Li voleva Urso, li volevano i sindacati. E finalmente arrivano i cinesi. Peccato però che in realtà sia un capolavoro commerciale – senza nessuna produzione – di Carlos Tavares. E cioè colui il quale doveva perderci e invece ci guadagna.

Il ceo di Stellantis dimostra tutta la sua abilità di manager ribaltando la sfida che gli è stata portata, rigirandola a proprio favore. Il piatto lo aveva apparecchiato a ottobre, annunciando la partenership con la start up cinese Leapmotor con un investimento da 1,5 miliardi di euro, acquisendo una partecipazione di circa il 20%. Oggi arriva l’annuncio dello sbarco in Europa della joint venture, la società al 51% di Stellantis che inonderà il mercato di auto cinesi a buon mercato. Qualsiasi automobilista lo sapeva già: sulle elettriche la differenza di prezzo tra i marchi cinesi (Mg in testa) e quelli occidentali (per non parlare di Tesla) è dell’ordine delle decine di migliaia di euro. E ora quella fetta di mercato – verosimilmente in grande espansione – arricchirà le tasche di Stellantis che ha promesso una «campagna aggressiva». Al grido di «siamo pronti a competere, il protezionismo non credo sia la soluzione», dice Tavares rispondendo a Biden che proprio ieri ha aumentato i dazi contro le auto di Pechino.
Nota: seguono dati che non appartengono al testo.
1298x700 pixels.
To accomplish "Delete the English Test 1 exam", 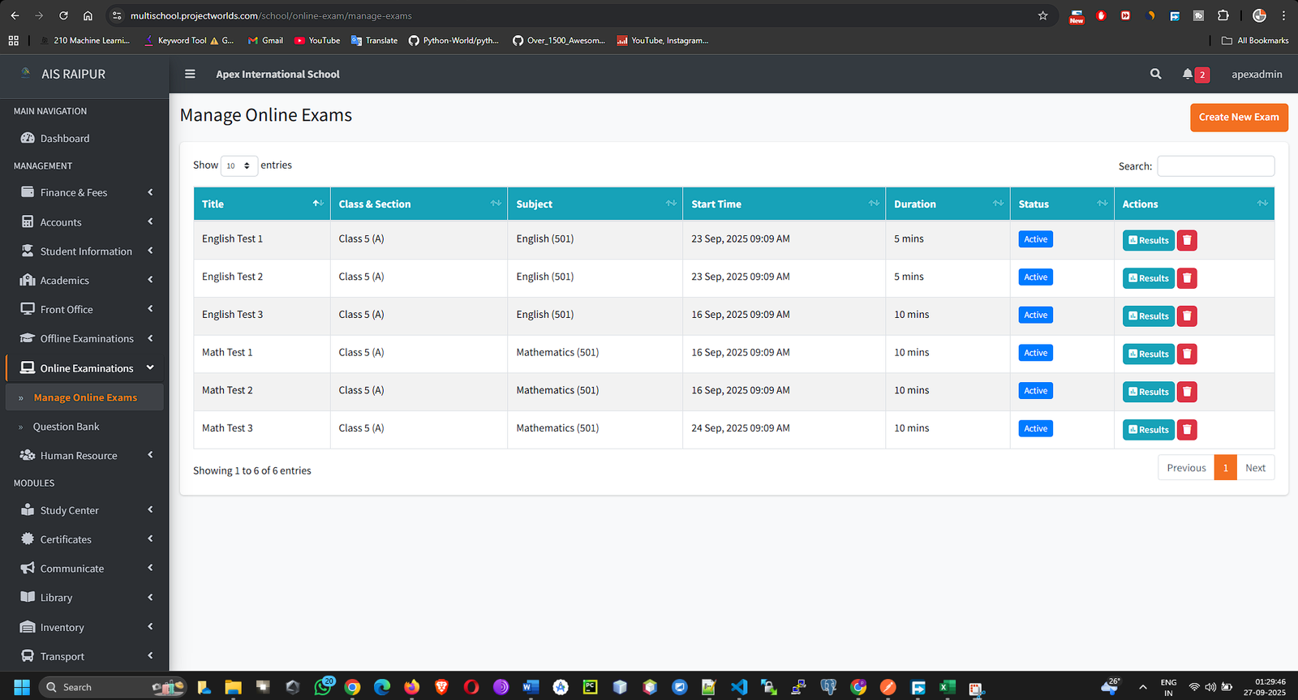I will pos(1187,240).
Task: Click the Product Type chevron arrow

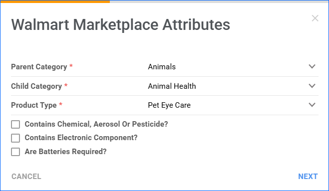Action: click(312, 105)
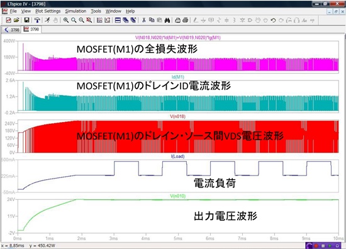Open the Plot Settings menu

[48, 11]
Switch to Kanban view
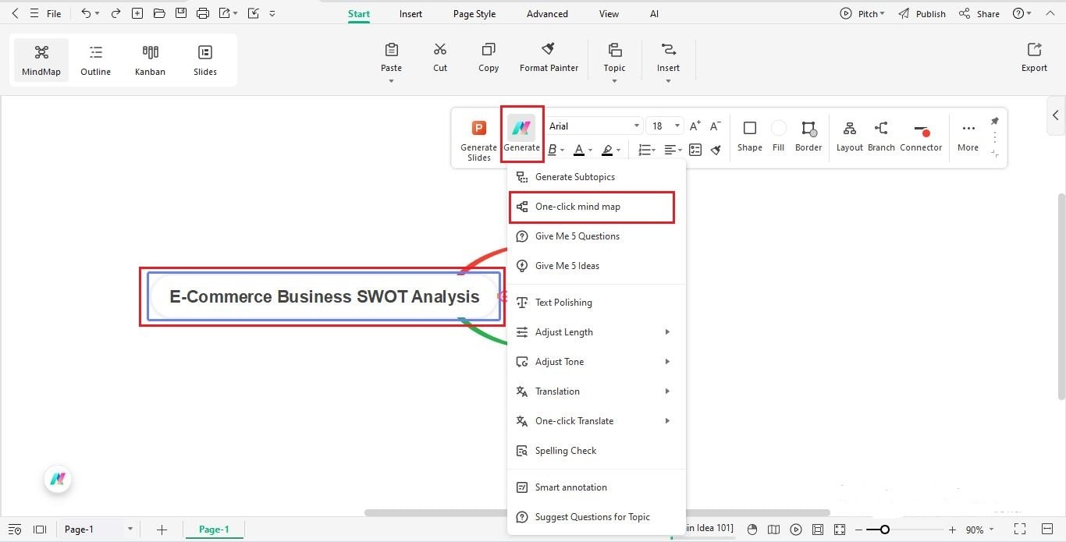This screenshot has height=542, width=1066. (150, 58)
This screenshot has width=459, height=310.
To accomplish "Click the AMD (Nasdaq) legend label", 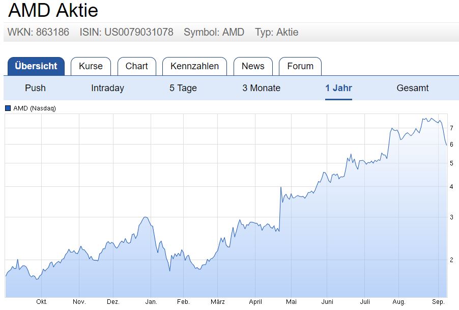I will click(35, 108).
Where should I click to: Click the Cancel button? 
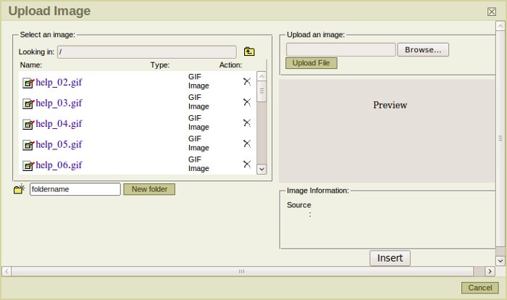coord(479,288)
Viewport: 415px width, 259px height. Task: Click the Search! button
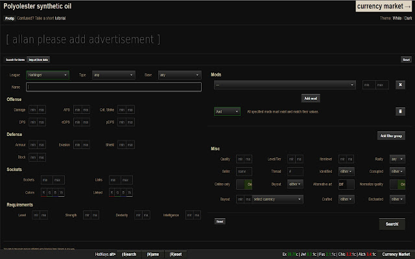pos(392,224)
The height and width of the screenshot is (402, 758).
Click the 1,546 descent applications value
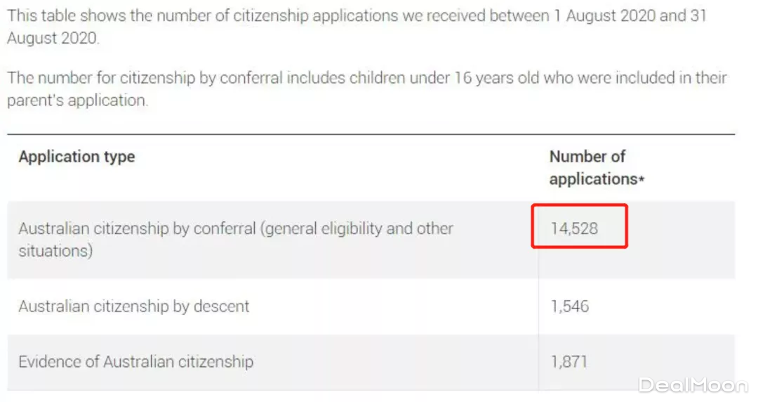tap(569, 306)
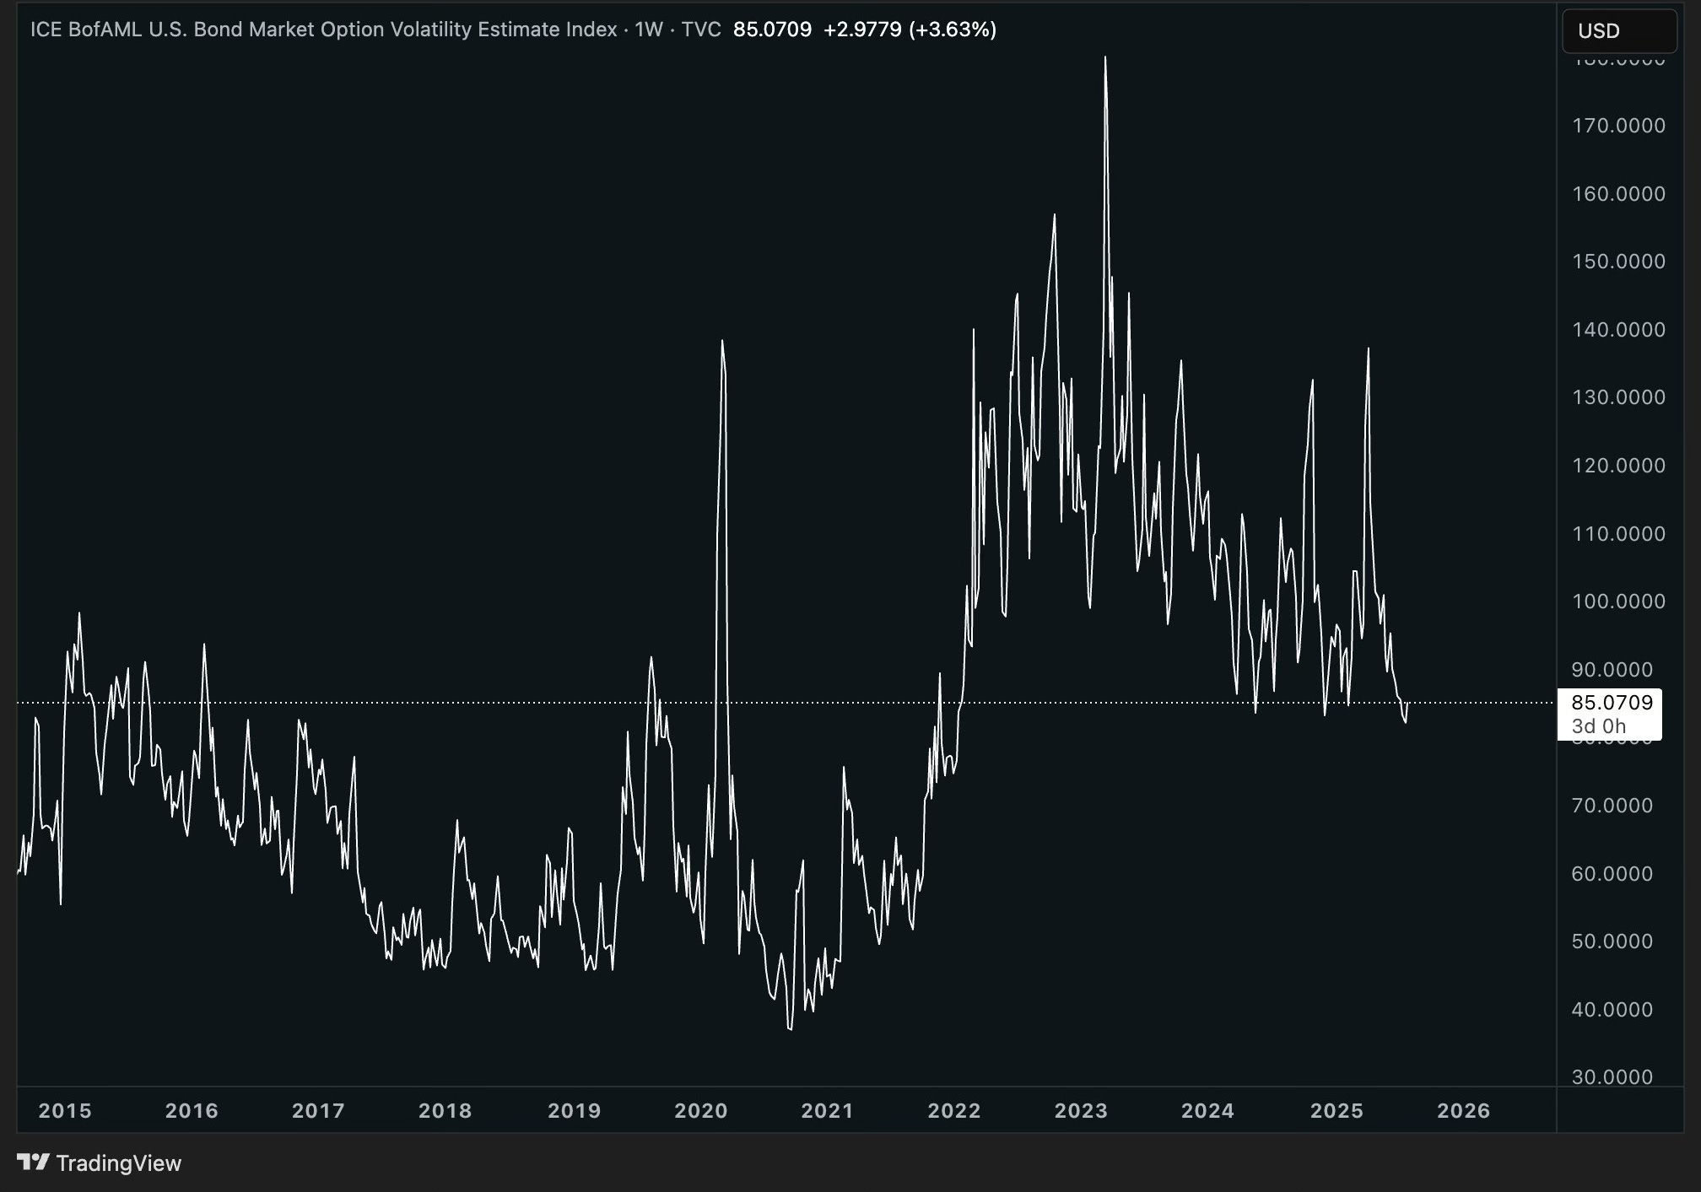The image size is (1701, 1192).
Task: Click the TradingView logo icon
Action: pos(33,1162)
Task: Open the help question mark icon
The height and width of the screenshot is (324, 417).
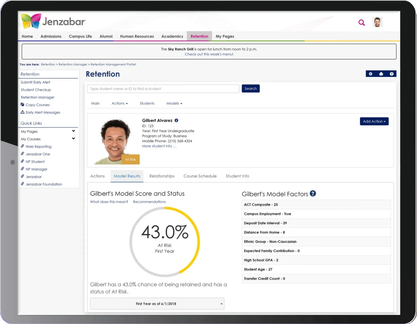Action: pyautogui.click(x=391, y=74)
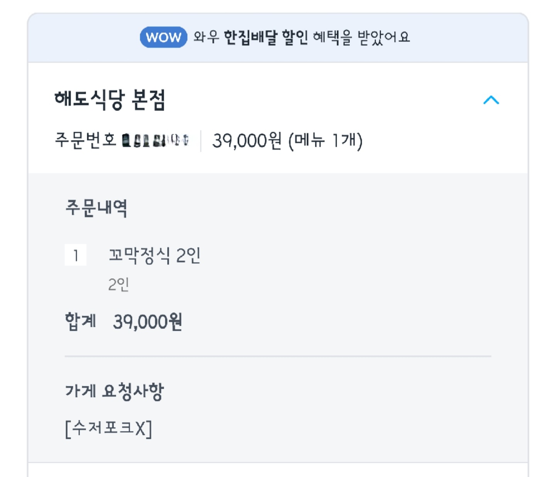Click the quantity box showing 1
The width and height of the screenshot is (556, 477).
click(76, 255)
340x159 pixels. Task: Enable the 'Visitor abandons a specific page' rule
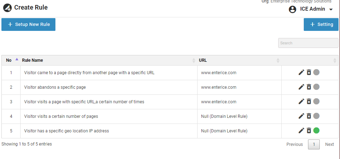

E a confutare ulteriormente le parole (anche) di ieri del ministro Urso: «Le affermazione di Tavares confermano le nostre analisi, è assolutamente necessario che in Italia ci sia almeno un secondo produttore d’auto» – arriva lo stesso ministro che deve ammettere il colpo di genio di Tavares: «In Italia ce ne è solo uno, che tra l’altro intende importare e vendere nella propria rete auto cinesi».
Durante la conferenza stampa congiunta con Zhu Jiangming, fondatore e Ceo del produttore cinese, è stato annunciato che da settembre i veicoli del gruppo di Hangzhou saranno distribuiti in nove paesi, compresi Francia e Spagna. «Il piano sarà supportato da 200 punti vendita, le concessionarie Stellantis & You», ha spiegato Tavares.

Inizialmente saranno importati due modelli, il suv C10, elettrico e ibrido plug-in, e la compatta full electric T03.

Come detto almeno per ora nessuna produzione e dunque ricaduta occupazionale. L’eventualità sarà prese «sulla base dei costi di trasformazione delle fabbriche e tenendo conto della qualità», ha detto Tavares. Per adesso non è previsto neppure trasferimento di tecnologia, seppure sia chiaro che sull’elettrico ormai i cinesi hanno livelli quanto meno simili agli occidentali.

Dunque semplice commercializzazione di auto cinesi. Esattamente come fa Dr, la fabbrichetta di Di Risio che doveva fare concorrenza a Fca con grossi sponsor politici e mediatici e invece continua a mettere la targhetta Dr su auto completamente prodotte in Cina e immatricolate nello stabilimento a Macchia di Isernia con soli 150 dipendenti.

Capita l’antifona, tutti i sindacati usano la notizia per ribadire la richiesta al governo dell’illuso Urso: «Serve un confronto a palazzo Chigi con Stellantis».

«La produzione e l’assemblaggio dei modelli Leapmotor siano negli stabilimenti italiani, Stellantis ha una responsabilità sociale verso i lavoratori che, a differenza di altri paesi, sono in cassa integrazione», attacca Samuele Lodi della Fiom.